►

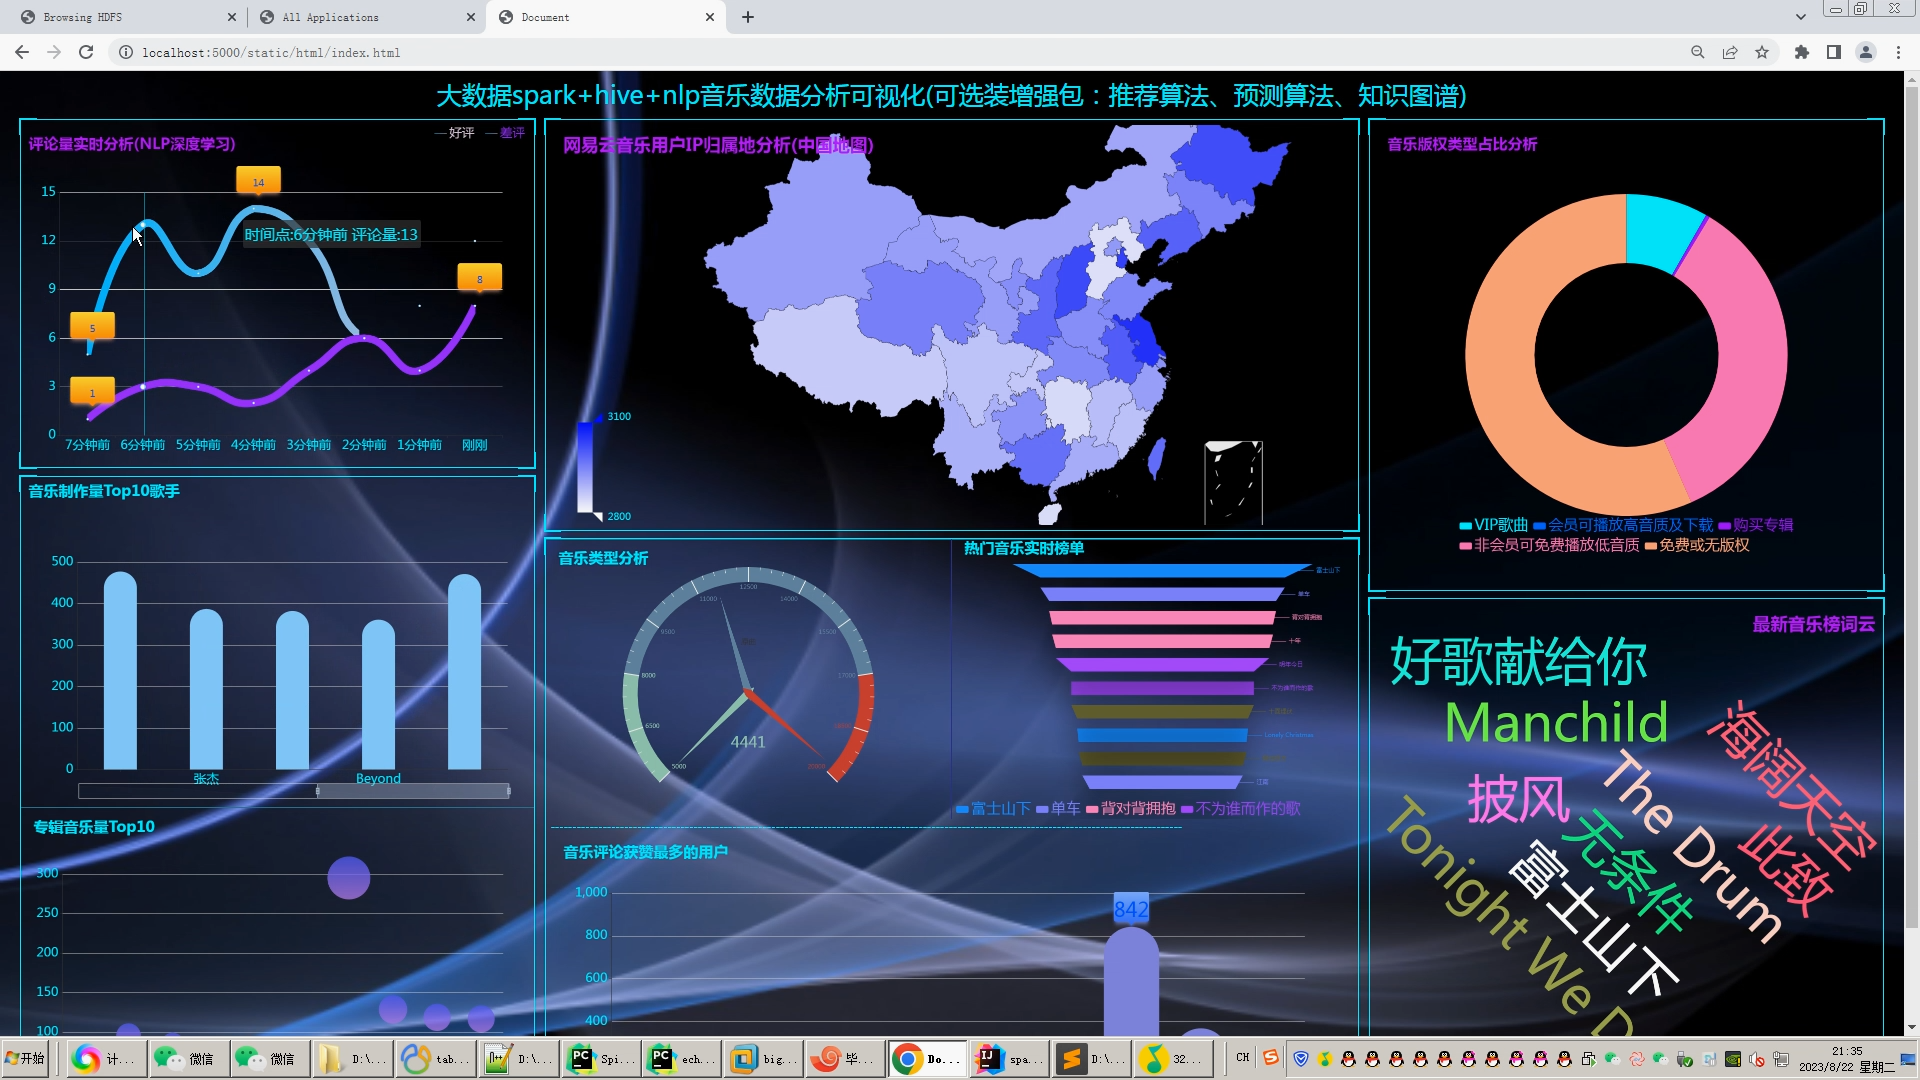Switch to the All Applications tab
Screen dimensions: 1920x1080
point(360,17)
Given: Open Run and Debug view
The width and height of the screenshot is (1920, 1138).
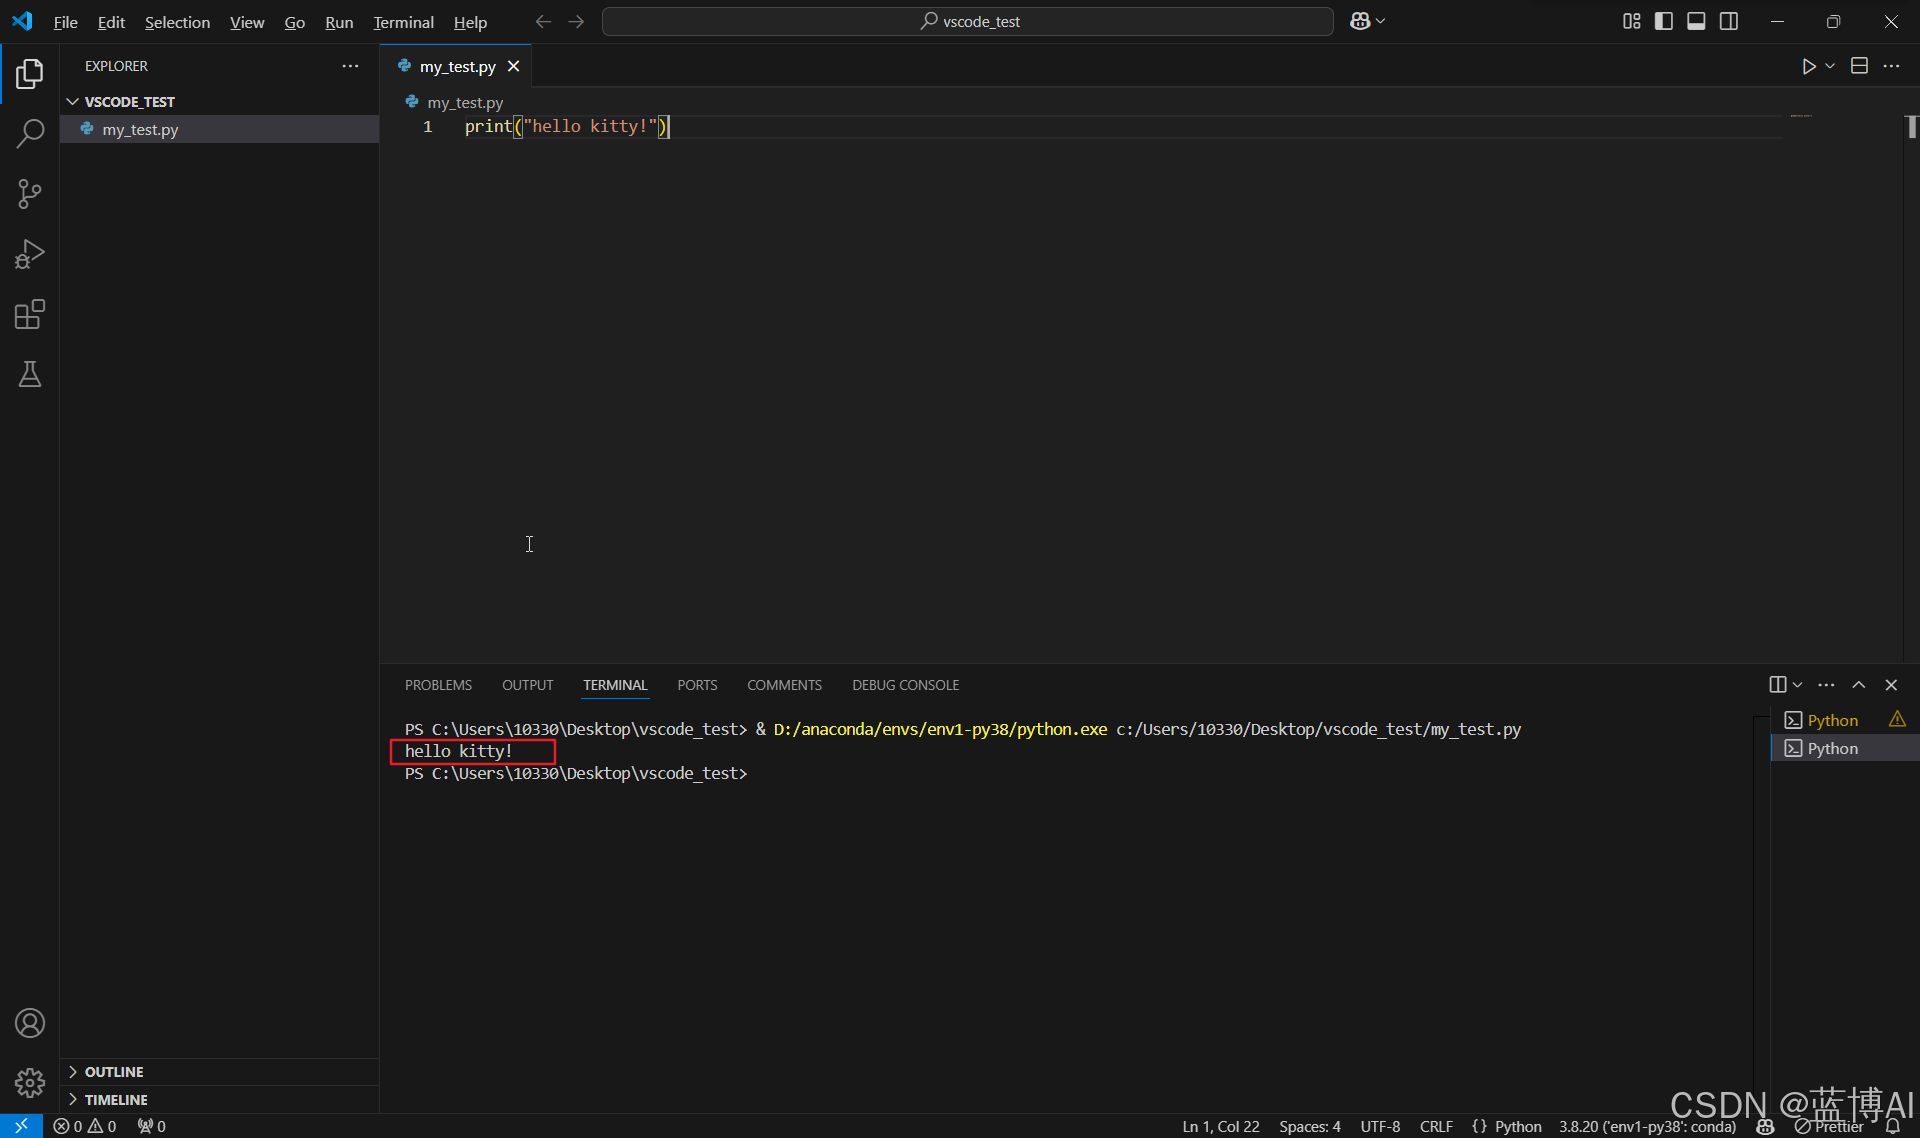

◄

Transcribe exactly, and only, the lines from the one with "Given: Open Run and Debug view" through the final line of the data above. The pictures stay out.

Given: Open Run and Debug view
The width and height of the screenshot is (1920, 1138).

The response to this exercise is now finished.